Wie spricht das alles von der tiefen Freude des Herrn Jesus über die Rückkehr (eines Überrests) seines abtrünnigen, irdischen Volkes. Hatte er nicht, als er auf der Erde war, genau mit diesem Bild von der Henne und den Küken seine Empfindungen über Israel ausgedrückt: „Jerusalem, Jerusalem, die da tötet die Propheten und steinigt, die zu ihr gesandt sind! Wie oft habe ich deine Kinder versammeln wollen, wie eine Henne ihre Küken versammelt unter ihre Flügel, und ihr habt nicht gewollt!“? Er hatte über sie geweint, weil sie nicht wollten.
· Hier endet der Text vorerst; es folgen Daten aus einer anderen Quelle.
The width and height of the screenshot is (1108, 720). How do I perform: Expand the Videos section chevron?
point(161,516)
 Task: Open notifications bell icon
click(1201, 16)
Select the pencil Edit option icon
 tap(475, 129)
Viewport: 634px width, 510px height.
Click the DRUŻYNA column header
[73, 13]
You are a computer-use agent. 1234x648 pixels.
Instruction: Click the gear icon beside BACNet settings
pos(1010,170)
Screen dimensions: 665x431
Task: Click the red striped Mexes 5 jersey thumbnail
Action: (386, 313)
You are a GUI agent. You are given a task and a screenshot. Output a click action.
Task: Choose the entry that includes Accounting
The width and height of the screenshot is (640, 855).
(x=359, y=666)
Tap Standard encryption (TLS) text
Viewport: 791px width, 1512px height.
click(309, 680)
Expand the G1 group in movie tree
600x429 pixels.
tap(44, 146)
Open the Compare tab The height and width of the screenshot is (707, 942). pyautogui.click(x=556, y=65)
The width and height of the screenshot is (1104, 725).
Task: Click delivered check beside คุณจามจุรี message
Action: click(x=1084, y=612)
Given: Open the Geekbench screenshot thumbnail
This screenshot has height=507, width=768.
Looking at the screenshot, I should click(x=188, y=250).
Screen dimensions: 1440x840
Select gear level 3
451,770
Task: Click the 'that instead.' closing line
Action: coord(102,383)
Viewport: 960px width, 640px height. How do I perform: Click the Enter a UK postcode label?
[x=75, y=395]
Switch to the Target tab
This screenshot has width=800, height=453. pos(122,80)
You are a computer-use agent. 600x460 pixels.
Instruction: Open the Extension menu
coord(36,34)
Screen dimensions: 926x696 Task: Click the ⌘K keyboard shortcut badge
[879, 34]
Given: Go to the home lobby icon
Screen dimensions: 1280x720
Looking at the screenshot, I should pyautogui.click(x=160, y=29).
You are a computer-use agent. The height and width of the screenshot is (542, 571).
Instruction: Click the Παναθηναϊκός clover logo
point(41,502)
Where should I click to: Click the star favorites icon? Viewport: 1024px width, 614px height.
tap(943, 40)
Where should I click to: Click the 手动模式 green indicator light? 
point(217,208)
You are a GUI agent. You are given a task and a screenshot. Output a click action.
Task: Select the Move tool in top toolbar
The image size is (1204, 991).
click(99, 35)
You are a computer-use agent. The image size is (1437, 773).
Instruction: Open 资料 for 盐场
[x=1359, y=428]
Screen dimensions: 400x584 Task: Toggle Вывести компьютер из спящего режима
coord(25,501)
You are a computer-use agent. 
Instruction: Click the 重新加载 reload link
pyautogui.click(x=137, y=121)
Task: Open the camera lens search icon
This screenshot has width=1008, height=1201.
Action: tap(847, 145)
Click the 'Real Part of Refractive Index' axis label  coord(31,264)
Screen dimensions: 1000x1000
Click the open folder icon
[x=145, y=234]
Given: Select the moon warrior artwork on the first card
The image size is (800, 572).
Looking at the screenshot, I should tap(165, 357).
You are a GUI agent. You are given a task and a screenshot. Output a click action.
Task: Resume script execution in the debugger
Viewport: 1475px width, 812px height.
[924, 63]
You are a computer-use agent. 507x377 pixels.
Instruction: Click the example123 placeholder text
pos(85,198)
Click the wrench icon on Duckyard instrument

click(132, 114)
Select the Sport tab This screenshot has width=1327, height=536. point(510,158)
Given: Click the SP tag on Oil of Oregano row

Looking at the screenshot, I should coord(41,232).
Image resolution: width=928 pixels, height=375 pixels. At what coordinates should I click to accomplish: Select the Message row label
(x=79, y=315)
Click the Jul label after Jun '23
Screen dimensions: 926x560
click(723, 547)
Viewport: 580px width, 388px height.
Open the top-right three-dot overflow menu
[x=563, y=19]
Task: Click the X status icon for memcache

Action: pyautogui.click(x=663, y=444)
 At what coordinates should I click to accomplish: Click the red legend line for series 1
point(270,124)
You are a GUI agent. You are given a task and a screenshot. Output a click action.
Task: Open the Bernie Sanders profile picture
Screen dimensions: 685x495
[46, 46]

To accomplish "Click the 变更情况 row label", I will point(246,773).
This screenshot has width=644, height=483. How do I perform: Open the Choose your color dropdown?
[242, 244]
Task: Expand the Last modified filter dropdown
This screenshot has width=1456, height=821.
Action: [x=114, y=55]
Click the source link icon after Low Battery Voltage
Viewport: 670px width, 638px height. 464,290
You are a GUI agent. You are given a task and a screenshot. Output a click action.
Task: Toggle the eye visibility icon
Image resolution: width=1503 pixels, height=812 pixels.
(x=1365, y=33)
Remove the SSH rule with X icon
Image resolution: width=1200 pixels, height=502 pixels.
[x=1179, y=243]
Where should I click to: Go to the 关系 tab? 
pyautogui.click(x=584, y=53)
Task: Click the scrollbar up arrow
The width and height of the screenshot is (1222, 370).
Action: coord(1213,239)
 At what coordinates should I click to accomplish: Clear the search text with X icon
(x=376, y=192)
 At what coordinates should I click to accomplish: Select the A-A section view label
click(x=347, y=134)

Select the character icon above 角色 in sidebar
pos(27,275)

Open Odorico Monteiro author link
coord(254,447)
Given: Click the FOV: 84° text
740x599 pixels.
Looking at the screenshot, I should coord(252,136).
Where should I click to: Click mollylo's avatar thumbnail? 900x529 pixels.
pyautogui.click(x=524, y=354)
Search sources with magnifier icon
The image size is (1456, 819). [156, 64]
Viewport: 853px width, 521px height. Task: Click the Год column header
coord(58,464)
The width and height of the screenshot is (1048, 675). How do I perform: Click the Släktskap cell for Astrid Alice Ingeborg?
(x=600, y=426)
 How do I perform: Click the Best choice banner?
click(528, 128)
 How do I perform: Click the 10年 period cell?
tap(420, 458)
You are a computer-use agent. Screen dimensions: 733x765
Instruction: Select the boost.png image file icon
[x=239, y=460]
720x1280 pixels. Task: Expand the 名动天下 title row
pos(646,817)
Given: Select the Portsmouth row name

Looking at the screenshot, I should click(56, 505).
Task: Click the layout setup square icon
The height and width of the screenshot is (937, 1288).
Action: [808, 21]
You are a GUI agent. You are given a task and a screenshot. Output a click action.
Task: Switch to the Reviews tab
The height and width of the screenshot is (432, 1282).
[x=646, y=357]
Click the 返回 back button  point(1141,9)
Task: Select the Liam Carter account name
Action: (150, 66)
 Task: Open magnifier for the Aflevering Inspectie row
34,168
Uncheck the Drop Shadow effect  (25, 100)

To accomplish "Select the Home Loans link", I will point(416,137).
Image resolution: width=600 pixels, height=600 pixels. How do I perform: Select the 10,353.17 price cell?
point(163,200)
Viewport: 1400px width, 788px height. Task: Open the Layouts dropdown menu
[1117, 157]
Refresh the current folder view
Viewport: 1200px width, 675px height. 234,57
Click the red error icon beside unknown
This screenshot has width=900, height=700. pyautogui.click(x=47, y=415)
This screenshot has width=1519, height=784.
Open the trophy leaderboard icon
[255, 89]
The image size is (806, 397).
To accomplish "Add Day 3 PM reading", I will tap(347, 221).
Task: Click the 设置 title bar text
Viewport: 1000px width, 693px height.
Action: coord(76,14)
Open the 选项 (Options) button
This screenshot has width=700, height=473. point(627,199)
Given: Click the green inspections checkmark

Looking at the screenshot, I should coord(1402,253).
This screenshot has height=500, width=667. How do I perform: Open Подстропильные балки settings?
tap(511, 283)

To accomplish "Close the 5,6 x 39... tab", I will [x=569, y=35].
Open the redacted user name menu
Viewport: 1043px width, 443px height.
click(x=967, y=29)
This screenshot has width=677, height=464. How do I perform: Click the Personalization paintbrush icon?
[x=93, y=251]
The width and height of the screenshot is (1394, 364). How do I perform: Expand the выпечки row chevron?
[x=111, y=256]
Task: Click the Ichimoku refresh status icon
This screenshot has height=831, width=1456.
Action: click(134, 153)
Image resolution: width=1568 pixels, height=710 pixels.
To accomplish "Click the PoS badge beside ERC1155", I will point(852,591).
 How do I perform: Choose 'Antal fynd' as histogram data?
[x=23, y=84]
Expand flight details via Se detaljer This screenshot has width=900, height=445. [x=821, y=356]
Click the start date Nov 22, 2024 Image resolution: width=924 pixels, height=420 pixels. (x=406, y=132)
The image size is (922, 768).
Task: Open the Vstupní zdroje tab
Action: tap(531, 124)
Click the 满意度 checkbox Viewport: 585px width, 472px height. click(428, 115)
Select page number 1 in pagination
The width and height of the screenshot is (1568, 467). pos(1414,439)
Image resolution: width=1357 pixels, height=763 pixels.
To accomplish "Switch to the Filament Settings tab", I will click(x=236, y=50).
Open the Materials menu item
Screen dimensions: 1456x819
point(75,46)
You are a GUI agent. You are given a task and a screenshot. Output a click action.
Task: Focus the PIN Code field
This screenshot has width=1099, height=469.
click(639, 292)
Aber dann werden sie kommen und ihm gleichsam sagen: „Breite deine Flügel aus.“ Sie hatten nicht gewollt, aber dann wollen sie! Um „Mitternacht“, wenn die Not der Drangsal Jakobs am größten ist, wird er sich ihnen zuwenden und seine „Flügel ausbreiten“. Und sie werden kommen und Zuflucht bei ihm suchen. Welche Freude für sein Herz! Haben wir Empfindungen dafür, auch wenn wir nur „Beobachter“ dieser Szene sein werden? Freuen wir uns für ihn, dass er dann auch mit seinem irdischen Volk zum Ziel kommt? Dann wird er zu ihnen sagen: „Der Herr, dein Gott, ist in deiner Mitte, ein rettender Held. Er freut sich über dich mit Wonne, er schweigt in seiner Liebe, frohlockt über dich mit Jubel“ (Zeph 3,17).